### Aim A
List the surnames of the judges named in the court caption.
### Aim B
Echo the court caption word for word, from "Before Judges Wefing, Fuentes" to "Criscuolo, attorneys; Mr.".

DONNA L. GIOVANETTI v. ICI AMERICAS, INC. et al.

Annotate this Case

 

NOT FOR PUBLICATION WITHOUT THE

APPROVAL OF THE APPELLATE DIVISION

SUPERIOR COURT OF NEW JERSEY

APPELLATE DIVISION

DOCKET NO. A-5707-03T25707-03T2

DONNA L. GIOVANETTI,

Plaintiff-Appellant,

v.

ICI AMERICAS, INC. and

JIM MCCARTY,

Defendants-Respondents.

__________________________________________________________

 

Argued October 12, 2005 - Decided

Before Judges Wefing, Fuentes and Graves.

On appeal from Superior Court of New Jersey,

Law Division, Burlington County, L-0743-01.

Gary F. Piserchia argued the case for appellant

(Parker, McCay & Criscuolo, attorneys; Mr.

Piserchia, on the brief).

Jill E. Jachera argued the cause for respondent

(Morgan, Lewis & Bockius, attorneys; Ms. Jachera

and Eric S. Lasky, on the brief).

[Records]

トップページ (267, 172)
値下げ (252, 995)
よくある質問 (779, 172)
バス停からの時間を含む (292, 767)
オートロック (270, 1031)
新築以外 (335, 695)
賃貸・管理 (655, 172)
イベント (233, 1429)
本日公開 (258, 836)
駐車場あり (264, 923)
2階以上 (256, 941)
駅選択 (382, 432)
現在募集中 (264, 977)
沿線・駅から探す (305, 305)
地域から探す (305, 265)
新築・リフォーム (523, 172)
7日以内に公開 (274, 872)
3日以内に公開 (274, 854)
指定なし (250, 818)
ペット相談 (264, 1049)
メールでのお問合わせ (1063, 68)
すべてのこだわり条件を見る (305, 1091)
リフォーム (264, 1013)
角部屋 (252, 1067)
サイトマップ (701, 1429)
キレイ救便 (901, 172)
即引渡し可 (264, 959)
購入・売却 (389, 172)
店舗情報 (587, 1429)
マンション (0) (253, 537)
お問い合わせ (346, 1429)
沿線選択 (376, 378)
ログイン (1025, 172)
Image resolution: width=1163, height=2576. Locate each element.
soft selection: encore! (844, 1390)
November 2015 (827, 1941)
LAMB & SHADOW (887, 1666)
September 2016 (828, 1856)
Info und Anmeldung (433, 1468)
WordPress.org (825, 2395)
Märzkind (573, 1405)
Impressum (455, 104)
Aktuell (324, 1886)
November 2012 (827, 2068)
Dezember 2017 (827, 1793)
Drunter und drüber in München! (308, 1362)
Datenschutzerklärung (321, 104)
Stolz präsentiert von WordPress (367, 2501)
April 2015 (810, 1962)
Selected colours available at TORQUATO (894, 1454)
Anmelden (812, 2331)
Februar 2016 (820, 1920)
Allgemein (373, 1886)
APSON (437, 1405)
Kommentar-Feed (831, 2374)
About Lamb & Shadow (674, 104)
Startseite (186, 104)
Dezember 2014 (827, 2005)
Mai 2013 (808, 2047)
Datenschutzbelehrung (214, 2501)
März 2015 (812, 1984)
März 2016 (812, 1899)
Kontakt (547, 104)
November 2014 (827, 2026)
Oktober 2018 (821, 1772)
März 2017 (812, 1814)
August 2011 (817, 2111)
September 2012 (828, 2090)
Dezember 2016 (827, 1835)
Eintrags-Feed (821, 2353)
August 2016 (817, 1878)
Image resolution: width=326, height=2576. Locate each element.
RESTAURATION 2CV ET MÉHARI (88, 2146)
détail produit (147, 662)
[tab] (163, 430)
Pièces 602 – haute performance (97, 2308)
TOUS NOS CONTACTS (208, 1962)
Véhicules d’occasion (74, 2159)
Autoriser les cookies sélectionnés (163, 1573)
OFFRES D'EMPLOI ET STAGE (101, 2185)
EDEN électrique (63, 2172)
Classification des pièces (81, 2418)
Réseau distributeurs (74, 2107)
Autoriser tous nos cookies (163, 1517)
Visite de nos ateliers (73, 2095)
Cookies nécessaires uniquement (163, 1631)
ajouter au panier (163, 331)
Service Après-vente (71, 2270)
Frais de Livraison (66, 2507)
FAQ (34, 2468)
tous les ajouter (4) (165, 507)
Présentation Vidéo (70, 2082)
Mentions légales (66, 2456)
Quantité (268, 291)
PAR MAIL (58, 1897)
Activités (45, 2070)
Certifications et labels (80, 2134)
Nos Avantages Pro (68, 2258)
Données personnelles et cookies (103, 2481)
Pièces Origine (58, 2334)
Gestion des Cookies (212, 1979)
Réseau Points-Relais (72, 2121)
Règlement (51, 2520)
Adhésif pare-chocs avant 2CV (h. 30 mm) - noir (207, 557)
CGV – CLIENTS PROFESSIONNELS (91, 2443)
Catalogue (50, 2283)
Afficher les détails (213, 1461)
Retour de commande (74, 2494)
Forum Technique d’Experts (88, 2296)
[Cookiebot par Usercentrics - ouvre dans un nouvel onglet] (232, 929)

### Task solution A
Wefing, Fuentes, Graves

### Task solution B
Before Judges Wefing, Fuentes and Graves.

On appeal from Superior Court of New Jersey,

Law Division, Burlington County, L-0743-01.

Gary F. Piserchia argued the case for appellant

(Parker, McCay & Criscuolo, attorneys; Mr.